-- START OF PAGE EXCERPT --

Because I didn't know MI sys/conf/major. ;)  I'll fix this soon.

> 
>  - in flash.c, most of the body of flash_init() is ifdef'd out,
>    what's up with that?

Someone is working on a better flash(4).  Mine will be replaced
very soon.

> 
>  - we talked before about removing the "xip" mount option and enabling
>    this functionality automatically when it's available, which you did
>    but then recently changed back.  so I'll ask again,
>    why do we need a mount option?

I put it back because otherwise I can't know if a mount is XIP or
not explicitly.  Mount option is the only way to know mount condition.
This is more a VFS/mount design problem.

> 
>  - as we've discussed before, I think that the XIP genfs_getpages()
>    should be merged with the existing one before you merge this into
>    -current.  merging it as-is would make a mess, and it's better to
>    avoid creating messes than than to promise to clean them up later.
>    we've probably already spent more time arguing about it than
>    it would have taken you to do it.
> 
>  - similarly, I don't think that we should have a separate XIP putpages.
>    why doesn't the existing genfs_do_putpages() work for XIP pages as-is?

This part I'm not convinced.  Your argument can be hardly an excuse
for you to not work on merging genfs_getpages() and genfs_do_io(). ;)

If you *really* want me to work on this before the merge (which I
do hope not), I'd create a separate branch to refactor genfs totally
into smaller pieces as I did for uvm_fault.c.  If you trust my
refactoring-fu.

> 
>  - in getpages, rather than allocating a page of zeros for each file,
>    it would be better to use the same page of zeroes that mem.c uses.
>    if multiple subsystems need a page of zeroes, then I think that
>    UVM should provide this functionality rather than duplicating
>    that all over the place.  if you don't want to update all the copies
>    of mem.c, that's fine, but please put this in UVM instead of genfs.

I made it per-vnode, because If you share a single physical zero'ed
page, when a vnode is putpage'ed, it invalidates all mappings in
other vnodes pointing to the zero page in a pmap.  Doesn't this
sound strange?

Another reason is that by having a vm_page with a uvm_object as
its parent, fault handler doesn't need to know anything about the
special zero'ed page.

> 
>  - I don't remember if I asked about this before: is there some reason
>    for there to be XIP code in the fs-specific code?  couldn't this be
>    done in the VFS and vnode code instead so that it works for all
>    file system types instead of just FFS?

This is due to the current VFS design.  I agree that fs-neutral part
should be moved to common part.  It's just beyond this branch...

> 
>  - as you guessed in your mail, I don't like the new PQ_FIXED flag either.
>    it looks like it's only used for preventing the XIP pages from
>    being put on the paging queues, but that would be better done by
>    just initializing pg->wire_count to 1 so that UVM treats them
>    as permanently non-pageable (which they actually are).

Are you OK to prevent XIP pages from being loaned? ;)

The actual problems here are

 a) the generic fault handler doesn't know how to handle pages that
    never be paged out (device pages), and

 b) uvm loan uses vm_page.

-- END OF PAGE EXCERPT --
-- START OF RAW DATA --

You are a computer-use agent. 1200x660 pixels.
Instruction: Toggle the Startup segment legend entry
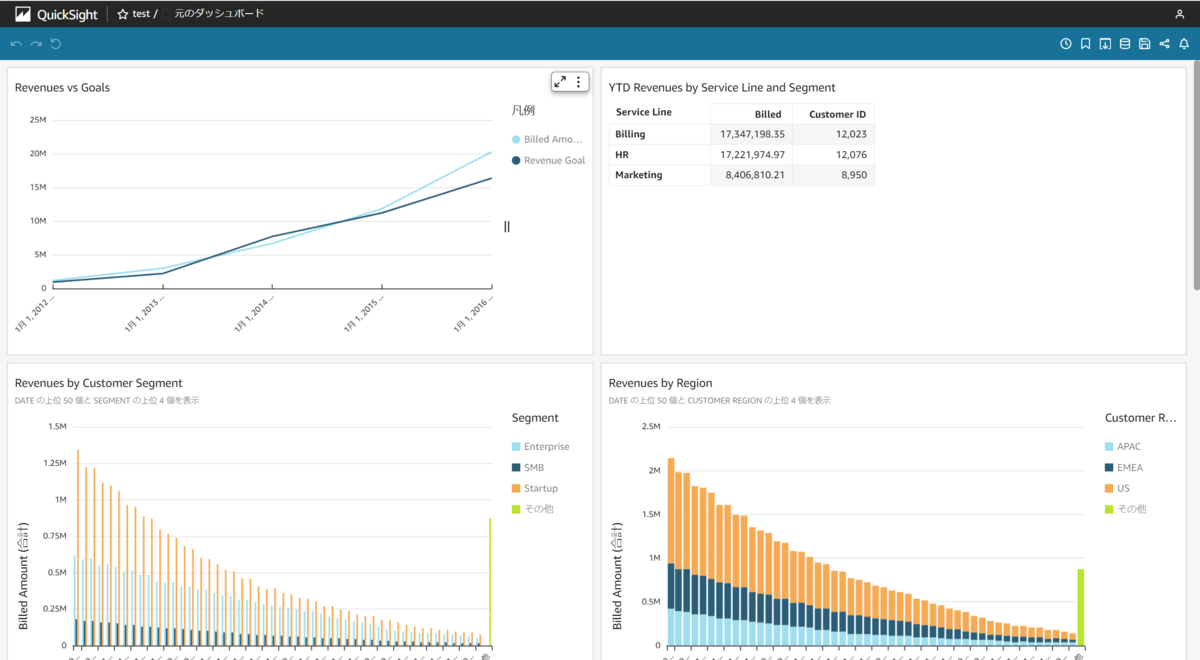click(x=535, y=488)
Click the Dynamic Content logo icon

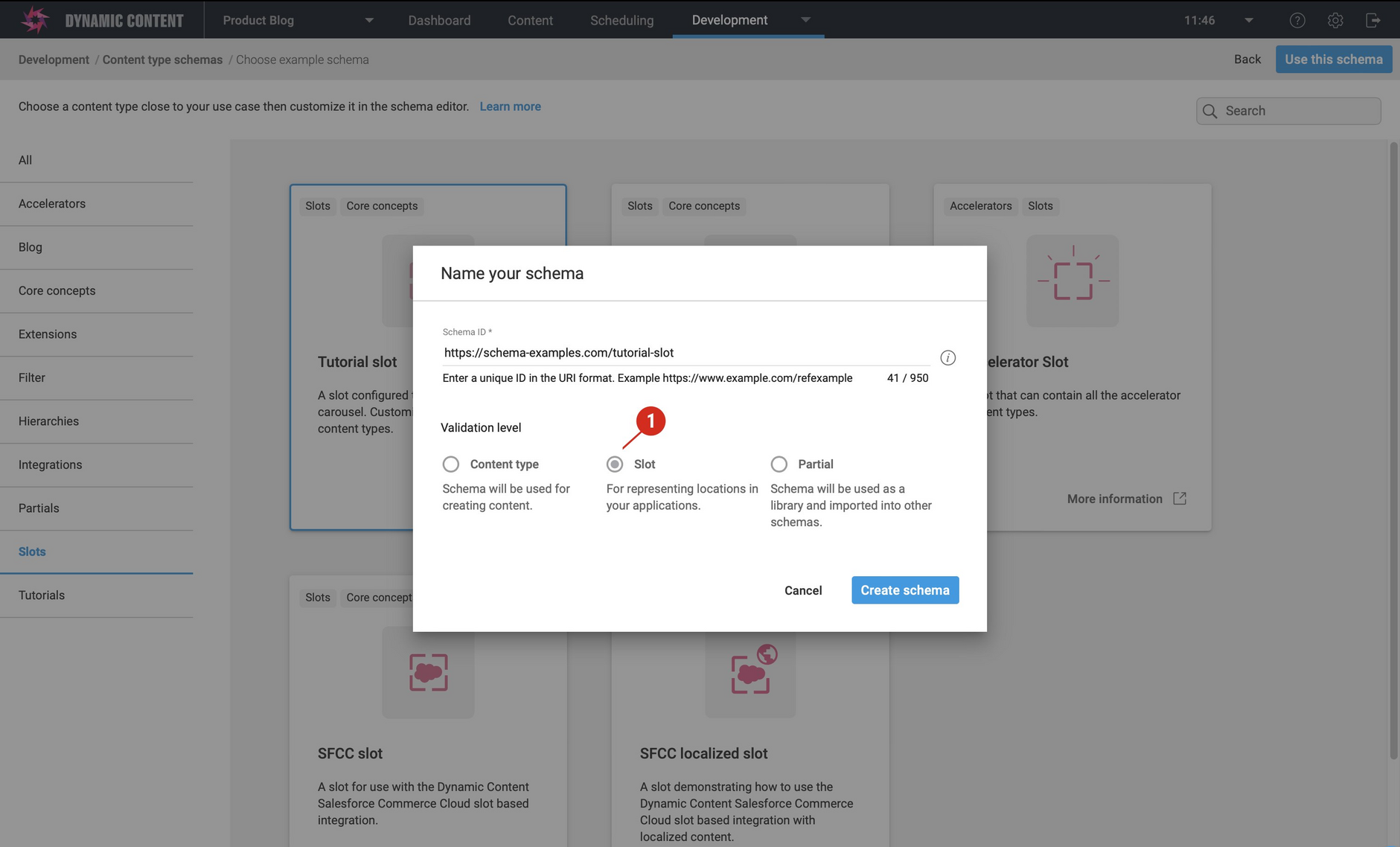click(x=34, y=20)
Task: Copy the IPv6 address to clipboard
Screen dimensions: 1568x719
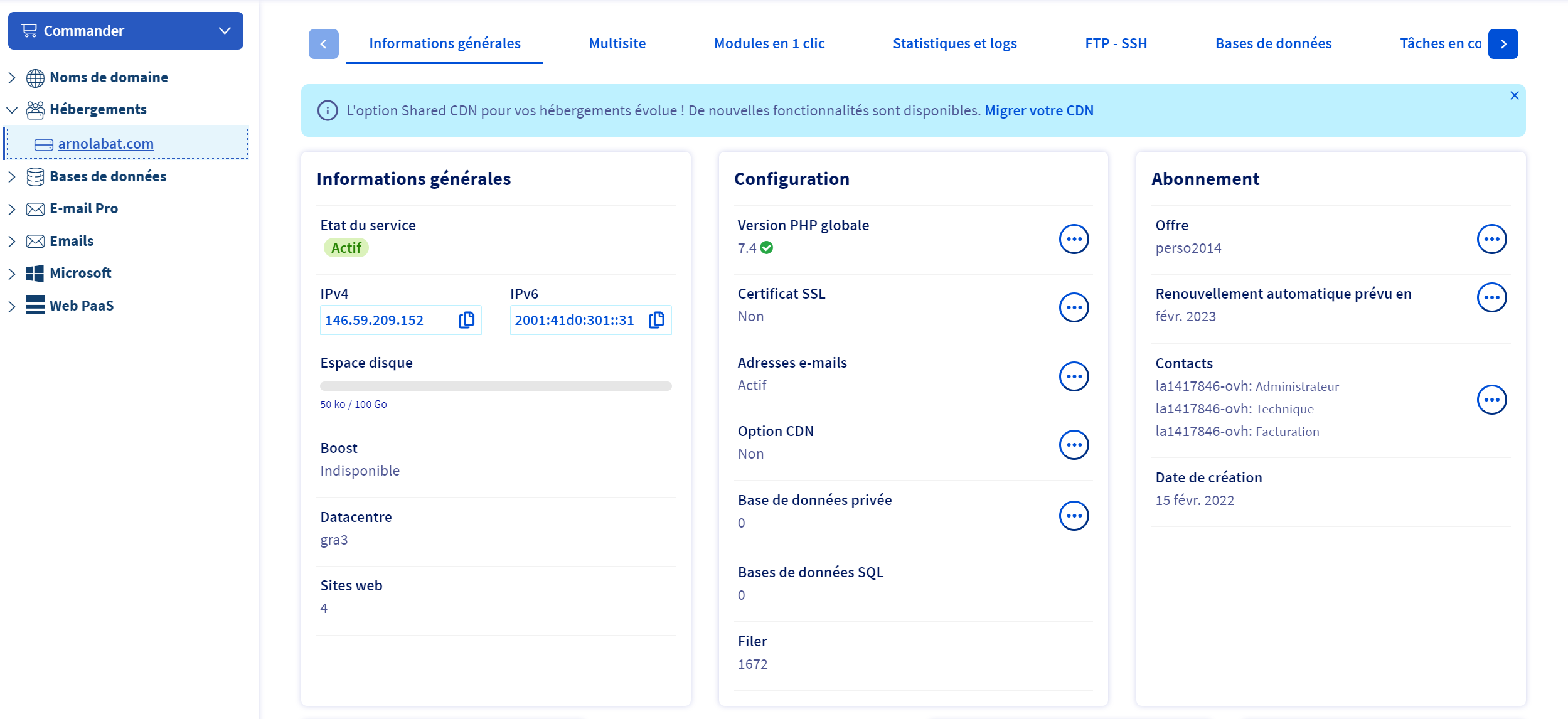Action: (x=656, y=320)
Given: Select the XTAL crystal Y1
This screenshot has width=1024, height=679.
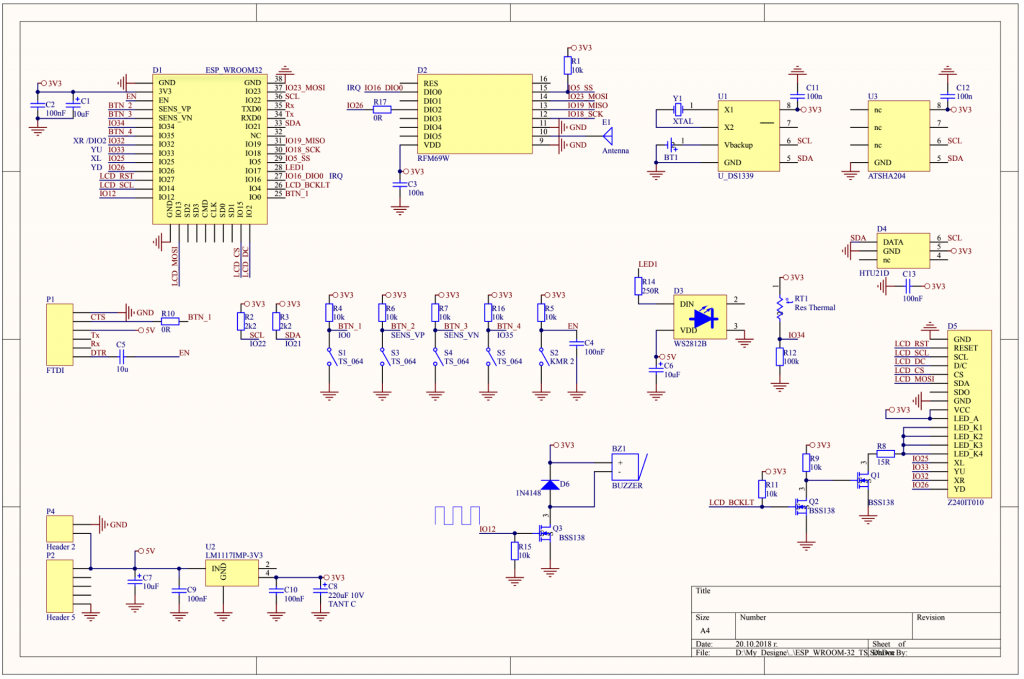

-- END OF RAW DATA --

» **GOAL**
Continue the XIP mailing-list reply from the point where it stops.

» **RESULT**
You wanted device pages to be able to be loaned.  I agree the idea,
but I'm feeling like that the way the loan "state" is kept
(vm_page::loan_count) is wrong.  I've not figured out how to address
this yet.

> 
> 
> 
> that's all I noticed in the current version of the code.
> I haven't yet gone back and looked at my previous comments to see if
> I overlooked anything this time around, I'll do that tomorrow.
> 
> needless to say, I don't think this work is ready to be merged yet.
> 
> 
> 
> now here's the explanation I promised for how to treat XIP pages
> as unmanaged instead of managed.
> 
> first, some background for other people who don't know all this:
> the only reason that treating XIP pages as managed pages is
> relevant at all is because of the AMAP_SHARED flag in UVM,
> which allows anonymous memory to be shared between processes
> such that the changes made by one process are seen by the other.
> this impacts XIP pages (which are not anonymous) because a
> PROT_WRITE, MAP_PRIVATE mapping of an XIP vnode should point to
> the XIP pages as long as all access to the mapping is for reads,
> but when the mapping is written to then the XIP page should be
> copied to an anonymous page (the normal COW operation) but that
> new anonymous page should still be shared between all processes
> that are sharing the AMAP_SHARED mapping.  to force those other
> processes to take another page fault the next time they access
> their copy of the mapping (which we need to do so that they will
> start accessing the new anonymous page instead of the XIP page),
> we must invalidate all the other pmap entries for the XIP page,
> which we do by calling pmap_page_protect() on it.  the pmap layer
> tracks all the mappings of the page and thus it can find them all.
> 
> there are several ways that the AMAP_SHARED functionality is used,
> and unfortunately they would need to changed in different ways to
> make this work for XIP pages without needing to track mappings:
> 
>  - uvm_io(), which copies data between the kernel or current process
>    and an arbitrary other process address space.
>    currently this works by sharing the other address space with
>    the kernel via uvm_map_extract() and then just using uiomove()
>    to transfer the data.  this could be done instead by using part
>    of the uvm_fault() code to find the physical page in the other
>    address space that we want to access and lock it (ie. set PG_BUSY),
>    map the page into the kernel (perhaps using uvm_pager_mapin()),
>    transfer the data, then unmap the page and unlock it.
> 
>  - uvm_mremap(), which resizes an existing mapping.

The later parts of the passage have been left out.